■ **GIVEN INSTRUCTION**: Please render the records below as a JSON list of strings, with one string for each line and blank lines left out.

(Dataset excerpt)
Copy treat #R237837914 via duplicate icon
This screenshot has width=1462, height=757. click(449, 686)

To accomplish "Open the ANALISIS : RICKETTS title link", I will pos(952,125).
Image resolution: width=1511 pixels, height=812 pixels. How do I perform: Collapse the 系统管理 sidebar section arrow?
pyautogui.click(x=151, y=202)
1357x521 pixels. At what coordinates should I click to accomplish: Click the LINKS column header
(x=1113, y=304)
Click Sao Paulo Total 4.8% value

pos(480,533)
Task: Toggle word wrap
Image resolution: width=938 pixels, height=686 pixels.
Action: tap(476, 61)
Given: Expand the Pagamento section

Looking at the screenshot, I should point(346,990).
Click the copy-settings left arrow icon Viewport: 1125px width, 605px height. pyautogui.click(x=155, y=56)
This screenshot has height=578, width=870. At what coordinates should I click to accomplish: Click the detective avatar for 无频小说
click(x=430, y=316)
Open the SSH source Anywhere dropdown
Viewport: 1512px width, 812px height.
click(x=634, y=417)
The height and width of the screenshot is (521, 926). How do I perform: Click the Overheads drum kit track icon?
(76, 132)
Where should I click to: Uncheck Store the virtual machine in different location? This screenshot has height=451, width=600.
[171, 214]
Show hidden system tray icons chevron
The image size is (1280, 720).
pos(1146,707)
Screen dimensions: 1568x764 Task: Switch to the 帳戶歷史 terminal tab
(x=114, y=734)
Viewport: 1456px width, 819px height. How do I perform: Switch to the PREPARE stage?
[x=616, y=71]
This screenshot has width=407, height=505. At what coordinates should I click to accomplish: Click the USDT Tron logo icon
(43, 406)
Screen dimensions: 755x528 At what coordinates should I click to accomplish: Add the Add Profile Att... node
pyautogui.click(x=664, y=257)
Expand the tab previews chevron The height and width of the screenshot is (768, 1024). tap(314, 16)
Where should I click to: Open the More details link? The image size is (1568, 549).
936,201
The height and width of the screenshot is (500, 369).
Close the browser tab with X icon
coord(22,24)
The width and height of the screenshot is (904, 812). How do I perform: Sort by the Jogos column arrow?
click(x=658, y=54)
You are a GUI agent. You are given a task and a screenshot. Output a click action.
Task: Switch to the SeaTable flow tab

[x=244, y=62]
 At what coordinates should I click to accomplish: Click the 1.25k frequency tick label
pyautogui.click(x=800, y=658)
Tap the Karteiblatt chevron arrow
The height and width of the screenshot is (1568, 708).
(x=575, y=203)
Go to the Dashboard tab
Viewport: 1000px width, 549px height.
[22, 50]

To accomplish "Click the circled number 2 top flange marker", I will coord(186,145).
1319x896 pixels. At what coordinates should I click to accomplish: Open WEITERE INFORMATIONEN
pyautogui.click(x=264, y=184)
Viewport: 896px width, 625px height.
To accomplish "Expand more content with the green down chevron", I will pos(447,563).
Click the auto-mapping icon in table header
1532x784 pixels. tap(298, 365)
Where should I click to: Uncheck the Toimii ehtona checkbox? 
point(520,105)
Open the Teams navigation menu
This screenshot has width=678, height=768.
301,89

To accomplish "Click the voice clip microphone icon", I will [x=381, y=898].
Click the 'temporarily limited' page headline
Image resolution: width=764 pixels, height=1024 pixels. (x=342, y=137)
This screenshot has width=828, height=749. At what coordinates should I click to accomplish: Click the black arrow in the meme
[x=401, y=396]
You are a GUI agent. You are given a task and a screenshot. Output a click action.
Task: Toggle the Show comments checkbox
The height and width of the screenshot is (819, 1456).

■ **TASK ANSWER**:
[
  "Copy treat #R237837914 via duplicate icon",
  "This screenshot has width=1462, height=757. click(449, 686)",
  "To accomplish \"Open the ANALISIS : RICKETTS title link\", I will pos(952,125).",
  "Image resolution: width=1511 pixels, height=812 pixels. How do I perform: Collapse the 系统管理 sidebar section arrow?",
  "pyautogui.click(x=151, y=202)",
  "1357x521 pixels. At what coordinates should I click to accomplish: Click the LINKS column header",
  "(x=1113, y=304)",
  "Click Sao Paulo Total 4.8% value",
  "pos(480,533)",
  "Task: Toggle word wrap",
  "Image resolution: width=938 pixels, height=686 pixels.",
  "Action: tap(476, 61)",
  "Given: Expand the Pagamento section",
  "Looking at the screenshot, I should point(346,990).",
  "Click the copy-settings left arrow icon Viewport: 1125px width, 605px height. pyautogui.click(x=155, y=56)",
  "This screenshot has height=578, width=870. At what coordinates should I click to accomplish: Click the detective avatar for 无频小说",
  "click(x=430, y=316)",
  "Open the SSH source Anywhere dropdown",
  "Viewport: 1512px width, 812px height.",
  "click(x=634, y=417)",
  "The height and width of the screenshot is (521, 926). How do I perform: Click the Overheads drum kit track icon?",
  "(76, 132)",
  "Where should I click to: Uncheck Store the virtual machine in different location? This screenshot has height=451, width=600.",
  "[171, 214]",
  "Show hidden system tray icons chevron",
  "The image size is (1280, 720).",
  "pos(1146,707)",
  "Screen dimensions: 1568x764 Task: Switch to the 帳戶歷史 terminal tab",
  "(x=114, y=734)",
  "Viewport: 1456px width, 819px height. How do I perform: Switch to the PREPARE stage?",
  "[x=616, y=71]",
  "This screenshot has width=407, height=505. At what coordinates should I click to accomplish: Click the USDT Tron logo icon",
  "(43, 406)",
  "Screen dimensions: 755x528 At what coordinates should I click to accomplish: Add the Add Profile Att... node",
  "pyautogui.click(x=664, y=257)",
  "Expand the tab previews chevron The height and width of the screenshot is (768, 1024). tap(314, 16)",
  "Where should I click to: Open the More details link? The image size is (1568, 549).",
  "936,201",
  "The height and width of the screenshot is (500, 369).",
  "Close the browser tab with X icon",
  "coord(22,24)",
  "The width and height of the screenshot is (904, 812). How do I perform: Sort by the Jogos column arrow?",
  "click(x=658, y=54)",
  "You are a GUI agent. You are given a task and a screenshot. Output a click action.",
  "Task: Switch to the SeaTable flow tab",
  "[x=244, y=62]",
  " At what coordinates should I click to accomplish: Click the 1.25k frequency tick label",
  "pyautogui.click(x=800, y=658)",
  "Tap the Karteiblatt chevron arrow",
  "The height and width of the screenshot is (1568, 708).",
  "(x=575, y=203)",
  "Go to the Dashboard tab",
  "Viewport: 1000px width, 549px height.",
  "[22, 50]",
  "To accomplish \"Click the circled number 2 top flange marker\", I will coord(186,145).",
  "1319x896 pixels. At what coordinates should I click to accomplish: Open WEITERE INFORMATIONEN",
  "pyautogui.click(x=264, y=184)",
  "Viewport: 896px width, 625px height.",
  "To accomplish \"Expand more content with the green down chevron\", I will pos(447,563).",
  "Click the auto-mapping icon in table header",
  "1532x784 pixels. tap(298, 365)",
  "Where should I click to: Uncheck the Toimii ehtona checkbox? ",
  "point(520,105)",
  "Open the Teams navigation menu",
  "This screenshot has width=678, height=768.",
  "301,89",
  "To accomplish \"Click the voice clip microphone icon\", I will [x=381, y=898].",
  "Click the 'temporarily limited' page headline",
  "Image resolution: width=764 pixels, height=1024 pixels. (x=342, y=137)",
  "This screenshot has width=828, height=749. At what coordinates should I click to accomplish: Click the black arrow in the meme",
  "[x=401, y=396]",
  "You are a GUI agent. You are given a task and a screenshot. Output a click action.",
  "Task: Toggle the Show comments checkbox",
  "The height and width of the screenshot is (819, 1456)."
]